The program is currently working on a trial basis at some Tyson hog suppliers, and is intended to improve farm animal welfare monitoring. The company plans to expand the program to beef and poultry facilities in the future.

RCALF urges investigation to determine if antitrust laws are violated

Tyson estimates the program will eventually oversee animal care at more than 12,000 independent livestock and poultry farms. R-CALF says the information collected at those farms through the audit program will "enable the mega-corporation to add valuable marketing information to its meat products sold to consumers."

RCALF is asking the USDA and the U.S. Department of Justice to investigate the new program before it goes into full effect to determine if it violates U.S. antitrust laws and the Packers and Stockyards Act by eliminating choices and competition for independent U.S. farmers and ranchers.

The group says the program not only infringes on property rights, but also exacerbates limited market availability.
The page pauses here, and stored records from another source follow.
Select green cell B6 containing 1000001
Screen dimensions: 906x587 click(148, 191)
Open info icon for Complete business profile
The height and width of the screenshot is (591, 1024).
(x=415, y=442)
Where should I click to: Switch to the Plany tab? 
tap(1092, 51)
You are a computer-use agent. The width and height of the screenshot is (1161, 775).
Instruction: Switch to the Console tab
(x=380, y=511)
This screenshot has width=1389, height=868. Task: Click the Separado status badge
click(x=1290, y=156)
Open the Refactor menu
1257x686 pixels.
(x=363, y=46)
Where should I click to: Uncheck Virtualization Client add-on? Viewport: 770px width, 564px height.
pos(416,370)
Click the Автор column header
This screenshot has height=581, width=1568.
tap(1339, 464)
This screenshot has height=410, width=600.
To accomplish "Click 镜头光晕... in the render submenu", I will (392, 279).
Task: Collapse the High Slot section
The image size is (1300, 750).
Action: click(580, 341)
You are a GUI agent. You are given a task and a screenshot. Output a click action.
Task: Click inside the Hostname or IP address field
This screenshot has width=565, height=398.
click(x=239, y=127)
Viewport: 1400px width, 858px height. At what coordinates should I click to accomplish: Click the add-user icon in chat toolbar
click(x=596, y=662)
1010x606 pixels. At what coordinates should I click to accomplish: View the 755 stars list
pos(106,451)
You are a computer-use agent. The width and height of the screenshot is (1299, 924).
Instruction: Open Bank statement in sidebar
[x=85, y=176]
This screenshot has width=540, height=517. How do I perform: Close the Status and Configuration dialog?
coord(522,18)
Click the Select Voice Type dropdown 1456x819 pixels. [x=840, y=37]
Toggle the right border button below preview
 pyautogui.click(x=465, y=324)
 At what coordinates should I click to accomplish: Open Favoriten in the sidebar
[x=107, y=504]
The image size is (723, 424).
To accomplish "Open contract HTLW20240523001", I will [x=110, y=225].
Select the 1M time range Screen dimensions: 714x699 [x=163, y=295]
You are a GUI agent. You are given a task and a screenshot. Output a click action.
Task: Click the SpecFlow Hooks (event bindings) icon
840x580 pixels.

Bullard says that nearly one-fourth of the 85% of the nation's steer and heifer slaughter is controlled by four corporations, limiting producer options.

"That means in many regional cattle markets where U.S. cattle feeders have only Tyson and one other buyer for their cattle, those cattle feeders will be forced to capitulate to Tyson's command-and-control FarmCheck audit program or face the consequences of having only one remaining buyer and no competition for their cattle," Bullard says.

Bullard says the program will violate the privacy of farmers and ranchers and charge customers a "premium price for the information it has extracted for free."

"If Tyson wants this valuable marketing information, it should offer a premium to family farmers and ranchers who wish to participate," Bullard says. "But, Tyson knows it possesses monopolistic power in the U.S. cattle market and it is brazenly exercising its monopolistic power to exploit independent U.S. family farmers and ranchers."

"Where else but in a monopoly controlled market can a corporation infringe on the private property rights of independent farmers and ranchers to extract valuable marketing information without having to pay a dime?" Bullard says.